**The problem**
Give back, word for word, the stretch of the listing from the line containing "This screenshot has height=210, width=542." through the end of the listing, leaving the pictures out.

**Items**
>> Begin

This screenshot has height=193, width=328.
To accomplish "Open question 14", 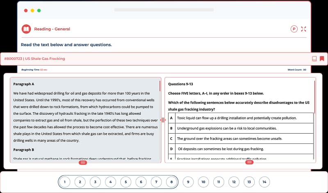I will [264, 182].
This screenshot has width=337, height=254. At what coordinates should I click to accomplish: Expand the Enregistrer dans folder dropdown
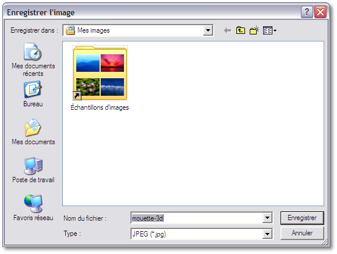click(208, 30)
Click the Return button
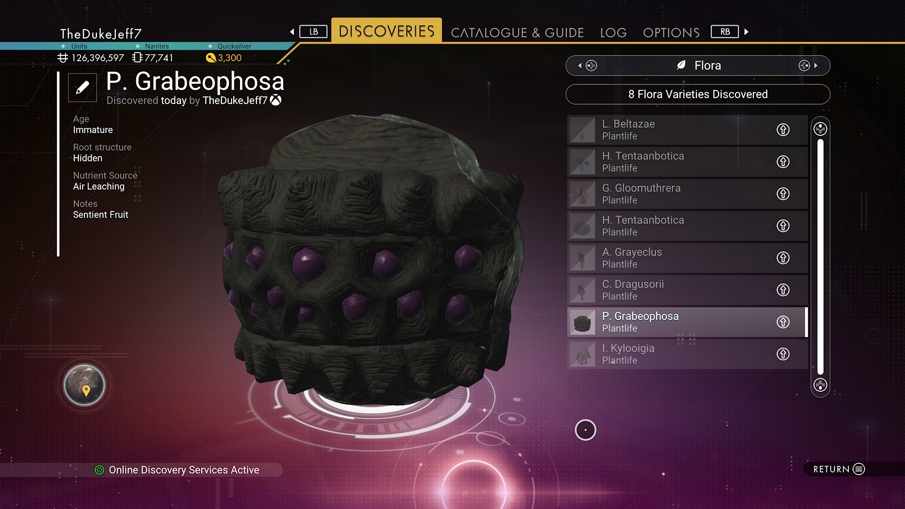The image size is (905, 509). [x=839, y=469]
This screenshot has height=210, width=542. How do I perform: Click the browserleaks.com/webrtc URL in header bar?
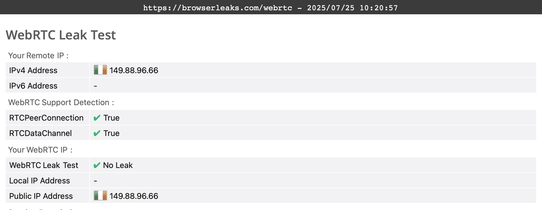[x=218, y=8]
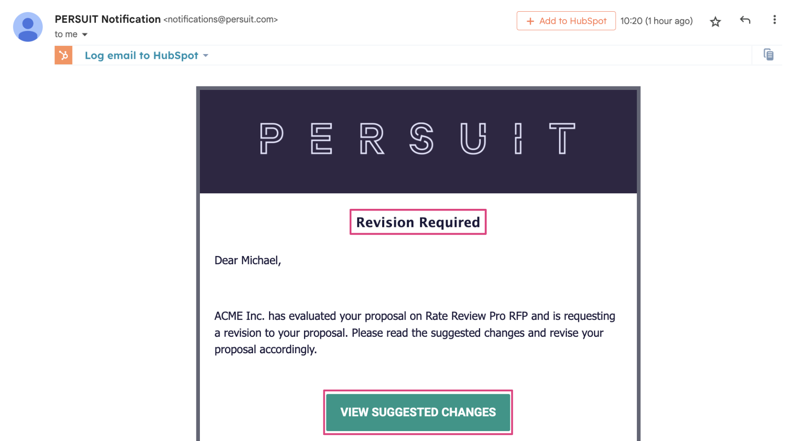Click the HubSpot sprocket logo icon

(63, 55)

>> End

**Complete response**
This screenshot has height=210, width=542. How do I perform: Click the browserleaks.com/webrtc URL in header bar?
[x=218, y=8]
Click the HubSpot sprocket logo icon

(63, 55)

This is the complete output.